The design team for this experience made expert use of the environment and staging. Leveraging human performance, lighting effects, and the garage’s inherent structure, the space felt like an underground, top-secret military base. And, since the double row of cars spanned the length of the garage aisle, the cast and the Key were likewise doubled: a Key at each end of the aisle and two seemingly identical actors each for Robin, Steve, and Dustin. Not only did this maximize performer visibility and engagement for all vehicle occupants, it was knitted into the production’s plot. The two Robins came together through the Key’s narrative from the TV show: once the device was deployed and opened a rift (known as the Gate) into the Upside Down, it created “spatial distortion” and produced a mirror effect, pantomimed in sync by the actresses at the aisle’s center, before they returned to their respective performance fields.

With the Gate opened, we moved up a level in the garage — and into the Upside Down itself. Dark and foggy, the Upside Down coughed snow-like debris as we snaked through it. In this domain, parking attendants were sheathed in yellow hazmat suits, peering at us through our window glass with flashlights. Cars crept into compact, serpentine formations, hemmed in by radioactive waste barrels and wire barriers covered in vines. Screens spliced the space and projected a video montage from all three of the show’s seasons.

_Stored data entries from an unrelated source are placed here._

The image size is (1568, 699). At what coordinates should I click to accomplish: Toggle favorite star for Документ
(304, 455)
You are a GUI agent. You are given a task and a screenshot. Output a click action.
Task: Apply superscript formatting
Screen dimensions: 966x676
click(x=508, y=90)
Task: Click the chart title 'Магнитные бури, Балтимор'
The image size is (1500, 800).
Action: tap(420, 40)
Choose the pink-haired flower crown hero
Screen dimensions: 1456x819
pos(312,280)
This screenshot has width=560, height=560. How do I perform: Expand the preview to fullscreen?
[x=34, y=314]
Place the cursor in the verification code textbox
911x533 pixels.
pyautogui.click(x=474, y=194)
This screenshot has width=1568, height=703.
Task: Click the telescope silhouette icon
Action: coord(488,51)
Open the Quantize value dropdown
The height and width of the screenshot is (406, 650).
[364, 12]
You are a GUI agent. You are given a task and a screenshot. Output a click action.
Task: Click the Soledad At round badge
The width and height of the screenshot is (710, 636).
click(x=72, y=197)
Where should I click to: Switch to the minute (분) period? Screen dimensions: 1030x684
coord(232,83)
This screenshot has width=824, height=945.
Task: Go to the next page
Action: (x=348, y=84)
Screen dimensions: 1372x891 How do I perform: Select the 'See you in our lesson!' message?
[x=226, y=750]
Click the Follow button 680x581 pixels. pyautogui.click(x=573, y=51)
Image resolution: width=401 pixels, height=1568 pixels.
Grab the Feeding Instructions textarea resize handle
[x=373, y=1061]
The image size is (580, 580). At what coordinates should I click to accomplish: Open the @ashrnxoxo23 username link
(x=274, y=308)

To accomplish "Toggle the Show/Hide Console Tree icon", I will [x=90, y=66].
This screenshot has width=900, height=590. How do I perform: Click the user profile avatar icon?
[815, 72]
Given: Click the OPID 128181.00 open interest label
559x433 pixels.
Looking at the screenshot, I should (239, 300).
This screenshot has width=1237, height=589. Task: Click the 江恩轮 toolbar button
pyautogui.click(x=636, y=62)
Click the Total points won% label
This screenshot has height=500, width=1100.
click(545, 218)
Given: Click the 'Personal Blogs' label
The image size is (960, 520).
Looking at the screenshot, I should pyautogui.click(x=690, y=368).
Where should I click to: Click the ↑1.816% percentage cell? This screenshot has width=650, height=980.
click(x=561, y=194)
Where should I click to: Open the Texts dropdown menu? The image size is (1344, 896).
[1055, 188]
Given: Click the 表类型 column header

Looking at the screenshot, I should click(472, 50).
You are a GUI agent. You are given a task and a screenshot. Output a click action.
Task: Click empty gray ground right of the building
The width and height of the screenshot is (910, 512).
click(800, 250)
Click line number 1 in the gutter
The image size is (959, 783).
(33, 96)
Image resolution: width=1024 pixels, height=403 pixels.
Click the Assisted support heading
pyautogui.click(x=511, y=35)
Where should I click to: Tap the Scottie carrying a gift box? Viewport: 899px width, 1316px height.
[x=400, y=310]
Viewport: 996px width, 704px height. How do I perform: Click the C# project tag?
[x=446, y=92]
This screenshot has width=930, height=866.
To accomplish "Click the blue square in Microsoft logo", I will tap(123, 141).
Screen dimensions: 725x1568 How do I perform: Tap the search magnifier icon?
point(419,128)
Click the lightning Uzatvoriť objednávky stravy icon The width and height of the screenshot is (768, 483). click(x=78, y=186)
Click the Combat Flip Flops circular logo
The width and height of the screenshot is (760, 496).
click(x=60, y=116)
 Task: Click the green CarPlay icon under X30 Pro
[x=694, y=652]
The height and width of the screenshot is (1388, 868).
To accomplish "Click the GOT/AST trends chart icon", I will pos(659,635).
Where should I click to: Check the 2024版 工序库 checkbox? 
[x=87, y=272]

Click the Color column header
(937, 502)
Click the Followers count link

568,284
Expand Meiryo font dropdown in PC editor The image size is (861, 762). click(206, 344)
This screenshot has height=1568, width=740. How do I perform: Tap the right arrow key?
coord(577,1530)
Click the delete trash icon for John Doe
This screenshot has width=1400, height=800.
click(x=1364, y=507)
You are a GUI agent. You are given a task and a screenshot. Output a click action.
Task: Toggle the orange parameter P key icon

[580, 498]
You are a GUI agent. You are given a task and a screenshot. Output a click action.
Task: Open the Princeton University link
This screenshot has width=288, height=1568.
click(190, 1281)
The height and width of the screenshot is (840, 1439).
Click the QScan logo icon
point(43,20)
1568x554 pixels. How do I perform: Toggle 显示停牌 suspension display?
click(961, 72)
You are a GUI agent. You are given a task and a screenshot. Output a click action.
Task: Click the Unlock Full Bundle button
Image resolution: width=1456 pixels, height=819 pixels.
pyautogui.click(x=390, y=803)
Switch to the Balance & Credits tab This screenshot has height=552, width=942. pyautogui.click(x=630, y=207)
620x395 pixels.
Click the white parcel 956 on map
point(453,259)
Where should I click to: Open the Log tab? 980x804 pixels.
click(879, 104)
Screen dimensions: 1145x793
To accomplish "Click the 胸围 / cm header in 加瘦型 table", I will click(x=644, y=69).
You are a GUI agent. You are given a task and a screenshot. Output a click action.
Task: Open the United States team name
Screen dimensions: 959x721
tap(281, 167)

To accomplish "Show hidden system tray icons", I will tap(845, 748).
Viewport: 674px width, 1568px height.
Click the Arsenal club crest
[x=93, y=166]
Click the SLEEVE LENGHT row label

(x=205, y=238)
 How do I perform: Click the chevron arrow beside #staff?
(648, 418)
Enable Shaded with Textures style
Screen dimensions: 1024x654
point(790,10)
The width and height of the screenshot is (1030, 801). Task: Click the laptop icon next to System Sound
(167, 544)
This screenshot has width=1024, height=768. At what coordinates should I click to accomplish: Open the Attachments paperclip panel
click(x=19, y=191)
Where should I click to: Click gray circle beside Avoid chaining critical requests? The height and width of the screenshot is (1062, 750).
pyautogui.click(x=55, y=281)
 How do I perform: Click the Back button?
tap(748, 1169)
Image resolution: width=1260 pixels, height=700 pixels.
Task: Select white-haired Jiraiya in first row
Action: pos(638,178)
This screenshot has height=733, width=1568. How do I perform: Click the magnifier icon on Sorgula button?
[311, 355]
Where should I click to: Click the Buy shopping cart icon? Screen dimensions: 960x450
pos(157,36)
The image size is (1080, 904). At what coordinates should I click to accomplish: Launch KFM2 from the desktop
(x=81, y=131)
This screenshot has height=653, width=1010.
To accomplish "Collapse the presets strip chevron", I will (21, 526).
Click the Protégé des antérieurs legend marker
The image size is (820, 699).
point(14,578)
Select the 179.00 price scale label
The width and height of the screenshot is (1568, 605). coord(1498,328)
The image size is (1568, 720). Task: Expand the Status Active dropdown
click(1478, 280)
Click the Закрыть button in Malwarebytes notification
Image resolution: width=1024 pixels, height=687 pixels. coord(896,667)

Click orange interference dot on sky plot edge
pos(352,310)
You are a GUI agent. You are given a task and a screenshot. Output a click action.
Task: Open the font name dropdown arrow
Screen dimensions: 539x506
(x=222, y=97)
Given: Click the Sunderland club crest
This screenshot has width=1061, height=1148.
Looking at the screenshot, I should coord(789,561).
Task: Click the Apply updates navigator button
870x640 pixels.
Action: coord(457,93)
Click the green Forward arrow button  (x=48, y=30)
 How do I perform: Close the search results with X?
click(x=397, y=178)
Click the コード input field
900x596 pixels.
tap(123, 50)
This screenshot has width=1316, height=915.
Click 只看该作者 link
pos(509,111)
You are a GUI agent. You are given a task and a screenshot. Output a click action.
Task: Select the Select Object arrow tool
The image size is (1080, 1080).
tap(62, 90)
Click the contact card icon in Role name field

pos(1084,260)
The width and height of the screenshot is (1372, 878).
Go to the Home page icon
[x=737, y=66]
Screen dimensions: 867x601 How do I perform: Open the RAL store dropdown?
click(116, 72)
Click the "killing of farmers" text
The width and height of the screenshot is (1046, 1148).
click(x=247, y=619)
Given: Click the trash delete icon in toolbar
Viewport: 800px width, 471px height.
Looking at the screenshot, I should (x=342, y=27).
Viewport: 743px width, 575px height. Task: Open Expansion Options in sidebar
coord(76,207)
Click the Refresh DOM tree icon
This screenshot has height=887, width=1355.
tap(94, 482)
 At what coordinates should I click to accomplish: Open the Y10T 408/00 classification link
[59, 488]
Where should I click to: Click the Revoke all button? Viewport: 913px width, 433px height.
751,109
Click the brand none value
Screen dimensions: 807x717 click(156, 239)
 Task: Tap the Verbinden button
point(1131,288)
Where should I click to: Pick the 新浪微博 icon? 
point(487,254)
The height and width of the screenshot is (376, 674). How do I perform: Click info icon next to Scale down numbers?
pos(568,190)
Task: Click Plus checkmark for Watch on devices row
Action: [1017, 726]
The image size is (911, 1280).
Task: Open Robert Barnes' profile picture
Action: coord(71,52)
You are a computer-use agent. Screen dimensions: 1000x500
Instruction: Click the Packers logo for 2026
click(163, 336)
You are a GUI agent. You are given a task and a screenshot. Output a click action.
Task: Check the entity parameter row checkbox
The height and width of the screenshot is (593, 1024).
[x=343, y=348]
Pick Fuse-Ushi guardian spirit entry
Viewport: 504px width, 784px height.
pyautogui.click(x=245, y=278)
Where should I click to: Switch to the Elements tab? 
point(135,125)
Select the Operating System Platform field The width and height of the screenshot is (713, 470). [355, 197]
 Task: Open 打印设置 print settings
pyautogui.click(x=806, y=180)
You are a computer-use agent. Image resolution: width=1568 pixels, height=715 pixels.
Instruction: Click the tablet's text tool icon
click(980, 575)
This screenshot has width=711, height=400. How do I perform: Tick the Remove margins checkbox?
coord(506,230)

A more passive segment, this level generated debate between me and my partner. Although I appreciated his frustrations with the lessened interactivity, I found it delightful to be engulfed in the Upside Down while watching a unique mashup of the show’s footage. Thus far, the production had recreated Stranger Things’ lore and characters. Fusing actual content from the show felt grounding and additive. And, it reinforced the incredible casting for the Drive-Into experience.

From there, we traveled up to the roof deck — and to the denouement. Again, the design team incorporated the garage’s attributes and cast duplication. Against a surreal backdrop of massive screens running footage from the series, multiple performers for each character were spread out across the set, with a few performers even levitating above it. These performers didn’t pantomime identical choreography or reenact tantamount scenes from the show. Instead, contrasting vignettes from all three seasons were incorporated. For example, five pairings of Eleven and Hopper silently mimicked excerpts (such as dancing, cleaning, and arguing), which modeled the arc of their relationship. It was a nuanced way to integrate touchpoints from the entire series, while ensuring visibility for the total audience.

After snailing through The Elf on a Shelf’s Magical Holiday Journey, I was reminded that processional drive-thru experiences often constrain performer-audience exchanges. The Stranger Things Drive-Into team designed a compelling, four-part, immersive theatre production with its audience encased in vehicles. This was no small feat given that the three garage segments required synchronistic timing (and possibly the lot section, too), so that all groups migrated to the next chapter concurrently or in quick succession.

By crafting a cohesive experience of independent segments, during which I parked my car, I felt as if I were gifted time: time to absorb and examine the surroundings, and to develop relationships with the performers. Although brief, these interactive moments stretched my imagination and suspension of disbelief outside of my car. I didn’t feel trapped in an automobile-snowglobe while performers repeated choreography devoid of input from the audience; I felt like I became part of the show and was invested in it as a result. Through story construction and set design, our cars became a way to explore worlds and facilitate transitions, rather than operating as an isolating capsule separating us from the experience.

The creators of Stranger Things: The Drive-Into Experience converted the monotony and banality of a parking garage into a multifaceted world without extraneous props or superfluous set pieces. This was still a monumental production — there’s nothing meek about it — but it worked because its production design was rooted in the Stranger Things narrative and strategic in its vision. By marrying an existing environment to the show’s lore, the experience ferried me inside Stranger Things. It felt authentic, real, and magical — and also left me full of nostalgia, deep affection, and imagining the possibilities yet to come…. Truly, a reunion like no other.


Stranger Things: The Drive Into continues in downtown Los Angeles through March 7, 2021. Tickets are $89 and up.